# Amazon Hive Job Executor

The **Amazon Hive Job Executor** job entry runs Hive jobs in Amazon Elastic MapReduce (EMR). You can use this entry to access job flows in your Amazon Web Services (AWS) account.

### Before you begin

* You must have an AWS account configured for EMR.
* You must have a Hive script created to control the remote job.

### Entry name

**Entry name** specifies the unique name of the job entry on the canvas. You can change it.

### Configure the entry (tabs)

#### Hive settings tab

![Hive settings tab, Amazon Hive Job Executor](/files/MT8bgPagz8IzNbsJycNP)

Use this tab to connect to your AWS account and select or create the EMR cluster.

**AWS connection**

| Option         | Description                                                                                                                                                                                                                                                                             |
| -------------- | --------------------------------------------------------------------------------------------------------------------------------------------------------------------------------------------------------------------------------------------------------------------------------------- |
| **Access key** | Unique identifier for your AWS account.

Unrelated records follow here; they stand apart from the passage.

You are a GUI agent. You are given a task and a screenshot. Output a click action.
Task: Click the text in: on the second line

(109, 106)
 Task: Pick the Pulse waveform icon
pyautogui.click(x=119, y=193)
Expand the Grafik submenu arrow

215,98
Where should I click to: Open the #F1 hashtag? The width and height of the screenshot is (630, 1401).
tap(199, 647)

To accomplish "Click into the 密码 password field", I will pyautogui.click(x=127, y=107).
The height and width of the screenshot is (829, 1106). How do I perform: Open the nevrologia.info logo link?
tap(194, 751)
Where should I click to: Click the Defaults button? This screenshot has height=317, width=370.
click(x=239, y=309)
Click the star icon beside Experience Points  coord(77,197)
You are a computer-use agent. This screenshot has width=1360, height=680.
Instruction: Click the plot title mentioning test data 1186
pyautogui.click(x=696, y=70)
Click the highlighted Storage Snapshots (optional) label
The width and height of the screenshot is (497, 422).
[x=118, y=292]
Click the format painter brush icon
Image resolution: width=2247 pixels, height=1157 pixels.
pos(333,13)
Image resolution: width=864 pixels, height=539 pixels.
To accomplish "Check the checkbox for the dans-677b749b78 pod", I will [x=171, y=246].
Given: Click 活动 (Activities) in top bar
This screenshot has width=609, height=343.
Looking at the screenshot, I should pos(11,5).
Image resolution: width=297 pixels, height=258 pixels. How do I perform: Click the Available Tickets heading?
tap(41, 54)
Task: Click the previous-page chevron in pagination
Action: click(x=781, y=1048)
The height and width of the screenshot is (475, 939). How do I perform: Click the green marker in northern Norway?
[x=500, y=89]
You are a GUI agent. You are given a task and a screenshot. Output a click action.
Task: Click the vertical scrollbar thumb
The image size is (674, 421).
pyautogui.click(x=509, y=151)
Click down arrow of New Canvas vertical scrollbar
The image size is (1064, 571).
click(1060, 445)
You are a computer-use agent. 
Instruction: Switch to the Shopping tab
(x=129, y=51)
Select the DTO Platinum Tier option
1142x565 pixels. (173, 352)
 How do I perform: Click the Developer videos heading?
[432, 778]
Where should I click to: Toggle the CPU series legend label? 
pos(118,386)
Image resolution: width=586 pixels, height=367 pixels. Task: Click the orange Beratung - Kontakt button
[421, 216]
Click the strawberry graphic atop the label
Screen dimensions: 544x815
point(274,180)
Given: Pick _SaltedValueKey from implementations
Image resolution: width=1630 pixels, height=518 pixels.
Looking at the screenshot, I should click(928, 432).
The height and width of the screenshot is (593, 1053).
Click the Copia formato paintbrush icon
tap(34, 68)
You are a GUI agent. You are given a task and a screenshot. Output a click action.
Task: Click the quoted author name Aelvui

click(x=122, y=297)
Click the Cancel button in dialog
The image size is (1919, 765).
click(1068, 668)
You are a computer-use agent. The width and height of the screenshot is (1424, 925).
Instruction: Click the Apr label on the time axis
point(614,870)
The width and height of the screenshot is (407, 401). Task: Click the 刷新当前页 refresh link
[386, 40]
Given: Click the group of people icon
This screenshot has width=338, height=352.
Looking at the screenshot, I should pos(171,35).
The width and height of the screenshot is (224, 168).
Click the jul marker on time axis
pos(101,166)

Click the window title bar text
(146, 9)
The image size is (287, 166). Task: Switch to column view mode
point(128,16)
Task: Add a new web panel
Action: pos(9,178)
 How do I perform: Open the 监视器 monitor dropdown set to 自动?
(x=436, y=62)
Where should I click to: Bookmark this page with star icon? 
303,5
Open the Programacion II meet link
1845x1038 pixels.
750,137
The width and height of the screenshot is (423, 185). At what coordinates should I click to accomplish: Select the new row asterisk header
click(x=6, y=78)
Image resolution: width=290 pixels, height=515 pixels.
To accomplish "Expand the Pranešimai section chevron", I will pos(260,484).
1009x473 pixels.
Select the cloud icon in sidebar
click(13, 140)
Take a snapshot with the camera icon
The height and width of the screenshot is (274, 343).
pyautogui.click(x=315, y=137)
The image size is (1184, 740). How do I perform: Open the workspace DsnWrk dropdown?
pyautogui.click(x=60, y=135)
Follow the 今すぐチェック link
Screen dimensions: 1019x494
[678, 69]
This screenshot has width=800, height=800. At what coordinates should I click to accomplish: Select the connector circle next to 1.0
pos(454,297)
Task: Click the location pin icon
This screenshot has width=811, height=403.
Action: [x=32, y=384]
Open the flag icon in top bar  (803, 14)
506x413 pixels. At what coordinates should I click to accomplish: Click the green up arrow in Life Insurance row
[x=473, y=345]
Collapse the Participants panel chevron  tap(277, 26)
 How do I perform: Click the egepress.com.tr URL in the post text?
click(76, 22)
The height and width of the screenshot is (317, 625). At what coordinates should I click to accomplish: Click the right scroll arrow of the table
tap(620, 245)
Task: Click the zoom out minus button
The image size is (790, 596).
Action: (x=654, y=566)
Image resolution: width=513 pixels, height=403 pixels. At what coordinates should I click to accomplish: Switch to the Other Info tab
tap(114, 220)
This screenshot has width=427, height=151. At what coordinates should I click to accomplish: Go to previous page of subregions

The access key and secret key are used to sign requests, identify the sender, and help prevent request tampering.                                                                                                                               |
| **Secret key** | Secret key associated with the access key. The access key and secret key are used to sign requests, identify the sender, and help prevent request tampering.                                                                                                                            |
| **Region**     | Amazon EC2 region where the job flow runs. Available regions depend on your AWS account. See the AWS documentation for [regions and availability zones](https://docs.aws.amazon.com/AWSEC2/latest/UserGuide/using-regions-availability-zones.html#concepts-regions-availability-zones). |

Select **Connect** to establish the connection.

**Cluster**

Select **New** to create a new job flow (cluster), or **Existing** if you already have a job flow ID.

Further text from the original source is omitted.